A book cover contains the text “Tales of the Jazz Age: By the Author of The Beautiful and the Damned / F. Scott Fitzgerald.” Two caricatured band members play drums and a trumpet while several caricatured couples dance, smoke, and toast with cocktails.

Following the hardships of the immediate postwar era, the United States embarked upon one of the most prosperous decades in history. Mass production, especially of the automobile, increased mobility and fostered new industries. Unemployment plummeted as businesses grew to meet this increased demand. Cities continued to grow and, according to the 1920 census, a majority of the population lived in urban areas of twenty-five hundred or more residents.

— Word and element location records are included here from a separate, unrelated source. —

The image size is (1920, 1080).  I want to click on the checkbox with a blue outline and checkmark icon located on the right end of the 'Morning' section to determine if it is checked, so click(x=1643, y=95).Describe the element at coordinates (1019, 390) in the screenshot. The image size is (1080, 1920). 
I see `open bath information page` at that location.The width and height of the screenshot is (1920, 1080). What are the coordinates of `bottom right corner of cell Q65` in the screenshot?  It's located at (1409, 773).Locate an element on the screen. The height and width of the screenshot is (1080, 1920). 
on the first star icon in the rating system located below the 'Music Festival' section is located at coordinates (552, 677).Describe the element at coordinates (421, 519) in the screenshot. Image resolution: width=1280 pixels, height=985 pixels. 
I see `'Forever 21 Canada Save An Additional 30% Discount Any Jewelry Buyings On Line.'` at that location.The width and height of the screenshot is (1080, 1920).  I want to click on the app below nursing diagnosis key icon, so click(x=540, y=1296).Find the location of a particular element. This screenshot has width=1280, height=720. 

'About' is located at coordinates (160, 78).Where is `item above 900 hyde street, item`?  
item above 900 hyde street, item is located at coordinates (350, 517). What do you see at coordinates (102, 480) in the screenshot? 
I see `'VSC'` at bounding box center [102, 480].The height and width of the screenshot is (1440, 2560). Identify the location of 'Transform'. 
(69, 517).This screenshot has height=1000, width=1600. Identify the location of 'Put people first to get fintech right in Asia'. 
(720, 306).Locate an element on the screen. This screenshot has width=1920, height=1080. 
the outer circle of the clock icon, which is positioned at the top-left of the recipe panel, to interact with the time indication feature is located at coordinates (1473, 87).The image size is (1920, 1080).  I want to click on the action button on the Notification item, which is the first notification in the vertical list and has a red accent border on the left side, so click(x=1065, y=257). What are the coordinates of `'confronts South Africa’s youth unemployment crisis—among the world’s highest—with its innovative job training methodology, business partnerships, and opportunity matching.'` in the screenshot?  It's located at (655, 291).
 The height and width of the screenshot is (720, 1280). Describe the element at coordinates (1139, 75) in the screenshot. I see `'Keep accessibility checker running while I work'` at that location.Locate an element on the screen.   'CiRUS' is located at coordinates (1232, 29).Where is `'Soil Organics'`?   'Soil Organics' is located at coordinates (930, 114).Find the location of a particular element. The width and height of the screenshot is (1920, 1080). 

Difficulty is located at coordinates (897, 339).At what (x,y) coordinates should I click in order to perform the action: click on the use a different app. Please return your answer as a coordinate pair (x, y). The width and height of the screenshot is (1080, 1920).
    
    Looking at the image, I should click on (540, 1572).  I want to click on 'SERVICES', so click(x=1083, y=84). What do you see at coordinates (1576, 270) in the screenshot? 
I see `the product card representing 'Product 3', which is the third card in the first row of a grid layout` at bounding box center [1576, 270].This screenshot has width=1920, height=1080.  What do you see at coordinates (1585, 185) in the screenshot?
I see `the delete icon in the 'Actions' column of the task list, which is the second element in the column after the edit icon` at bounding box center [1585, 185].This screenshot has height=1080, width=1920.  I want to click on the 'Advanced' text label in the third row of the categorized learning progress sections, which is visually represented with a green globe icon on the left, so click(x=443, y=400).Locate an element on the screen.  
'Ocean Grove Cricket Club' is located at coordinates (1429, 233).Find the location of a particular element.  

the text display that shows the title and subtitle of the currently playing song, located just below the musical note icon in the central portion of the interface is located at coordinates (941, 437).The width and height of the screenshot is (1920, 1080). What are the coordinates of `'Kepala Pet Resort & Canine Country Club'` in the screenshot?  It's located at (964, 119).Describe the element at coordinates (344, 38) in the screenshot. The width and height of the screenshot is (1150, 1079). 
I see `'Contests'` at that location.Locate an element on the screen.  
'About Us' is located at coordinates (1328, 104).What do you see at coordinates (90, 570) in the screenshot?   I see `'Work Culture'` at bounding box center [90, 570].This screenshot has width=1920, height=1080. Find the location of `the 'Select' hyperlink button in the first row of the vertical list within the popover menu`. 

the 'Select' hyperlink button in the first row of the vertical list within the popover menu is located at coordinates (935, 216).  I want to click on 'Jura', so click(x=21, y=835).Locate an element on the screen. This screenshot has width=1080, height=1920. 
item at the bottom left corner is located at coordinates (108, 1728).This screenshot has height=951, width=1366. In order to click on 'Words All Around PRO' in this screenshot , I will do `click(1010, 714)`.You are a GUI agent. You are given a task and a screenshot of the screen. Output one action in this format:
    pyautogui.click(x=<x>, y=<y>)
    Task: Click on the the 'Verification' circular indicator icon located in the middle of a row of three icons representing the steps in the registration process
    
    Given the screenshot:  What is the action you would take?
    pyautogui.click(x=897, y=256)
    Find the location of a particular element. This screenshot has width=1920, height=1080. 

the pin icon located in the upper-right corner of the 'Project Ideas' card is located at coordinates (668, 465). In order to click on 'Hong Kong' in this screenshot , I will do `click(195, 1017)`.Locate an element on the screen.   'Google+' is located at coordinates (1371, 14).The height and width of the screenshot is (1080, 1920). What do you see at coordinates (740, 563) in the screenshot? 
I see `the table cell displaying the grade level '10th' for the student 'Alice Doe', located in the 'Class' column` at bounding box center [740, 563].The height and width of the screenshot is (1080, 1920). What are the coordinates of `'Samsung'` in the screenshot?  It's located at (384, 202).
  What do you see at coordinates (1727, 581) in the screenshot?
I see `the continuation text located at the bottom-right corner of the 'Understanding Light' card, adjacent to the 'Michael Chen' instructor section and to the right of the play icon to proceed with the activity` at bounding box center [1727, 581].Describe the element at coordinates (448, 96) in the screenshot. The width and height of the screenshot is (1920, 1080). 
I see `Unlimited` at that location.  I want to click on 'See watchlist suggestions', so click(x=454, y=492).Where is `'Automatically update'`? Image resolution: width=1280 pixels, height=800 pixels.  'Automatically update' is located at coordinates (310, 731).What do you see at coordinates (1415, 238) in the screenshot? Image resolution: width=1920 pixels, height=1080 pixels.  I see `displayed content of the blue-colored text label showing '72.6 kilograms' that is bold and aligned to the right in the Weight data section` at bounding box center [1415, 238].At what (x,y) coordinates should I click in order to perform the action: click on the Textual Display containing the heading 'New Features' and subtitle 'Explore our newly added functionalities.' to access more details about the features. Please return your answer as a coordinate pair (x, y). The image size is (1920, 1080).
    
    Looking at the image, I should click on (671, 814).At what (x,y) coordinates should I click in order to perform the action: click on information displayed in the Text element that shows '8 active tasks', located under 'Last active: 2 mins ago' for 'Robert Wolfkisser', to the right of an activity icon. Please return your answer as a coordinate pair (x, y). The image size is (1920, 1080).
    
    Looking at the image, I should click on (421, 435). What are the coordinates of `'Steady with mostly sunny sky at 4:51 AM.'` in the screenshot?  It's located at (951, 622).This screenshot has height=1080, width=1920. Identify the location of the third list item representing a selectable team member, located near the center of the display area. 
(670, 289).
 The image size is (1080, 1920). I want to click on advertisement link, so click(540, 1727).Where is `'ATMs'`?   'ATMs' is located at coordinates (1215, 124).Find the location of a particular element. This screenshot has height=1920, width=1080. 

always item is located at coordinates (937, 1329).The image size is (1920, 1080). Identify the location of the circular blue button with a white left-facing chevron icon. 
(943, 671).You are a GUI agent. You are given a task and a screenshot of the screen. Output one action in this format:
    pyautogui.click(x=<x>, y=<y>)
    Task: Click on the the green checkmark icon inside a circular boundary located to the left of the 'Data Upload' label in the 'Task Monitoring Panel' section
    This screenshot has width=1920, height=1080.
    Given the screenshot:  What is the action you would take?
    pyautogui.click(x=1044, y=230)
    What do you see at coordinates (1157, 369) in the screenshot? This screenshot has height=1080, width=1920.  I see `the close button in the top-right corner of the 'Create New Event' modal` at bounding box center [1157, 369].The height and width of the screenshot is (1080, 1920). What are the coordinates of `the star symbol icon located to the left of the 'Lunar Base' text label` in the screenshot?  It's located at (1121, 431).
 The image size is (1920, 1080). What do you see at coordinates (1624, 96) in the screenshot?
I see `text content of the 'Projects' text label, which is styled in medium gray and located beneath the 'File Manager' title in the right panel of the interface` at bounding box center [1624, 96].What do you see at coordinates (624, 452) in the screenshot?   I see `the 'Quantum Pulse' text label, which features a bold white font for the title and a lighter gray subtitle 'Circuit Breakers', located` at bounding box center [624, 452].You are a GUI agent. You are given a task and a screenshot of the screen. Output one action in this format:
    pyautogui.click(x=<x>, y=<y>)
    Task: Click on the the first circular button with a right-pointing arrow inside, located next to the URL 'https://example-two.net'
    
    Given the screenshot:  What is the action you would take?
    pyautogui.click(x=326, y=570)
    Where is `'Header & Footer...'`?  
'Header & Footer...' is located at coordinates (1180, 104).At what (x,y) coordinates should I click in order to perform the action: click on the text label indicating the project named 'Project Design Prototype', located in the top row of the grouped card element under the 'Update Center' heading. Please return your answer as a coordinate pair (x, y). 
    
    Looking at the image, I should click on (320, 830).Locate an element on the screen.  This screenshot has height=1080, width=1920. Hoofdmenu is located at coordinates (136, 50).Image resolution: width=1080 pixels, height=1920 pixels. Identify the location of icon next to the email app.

Jazz music, movies, speakeasies, and new dances dominated the urban evening scene. Recent immigrants from southern and eastern Europe, many of them Catholic, now participated in the political system. This challenged rural Protestant fundamentalism, even as quota laws sought to limit new immigration patterns. The Ku Klux Klan rose to greater power, as they protested not only the changing role of African Americans but also the growing population of immigrant, Catholic, and Jewish Americans.

This mixture of social, political, economic, and cultural change and conflict gave the decade the nickname the “Roaring Twenties” or the “Jazz Age.” The above illustration ([link]), which graced the cover of F. Scott Fitzgerald’s Tales of the Jazz Age, embodies the popular view of the 1920s as a nonstop party, replete with dancing, music, flappers, and illegal drinking.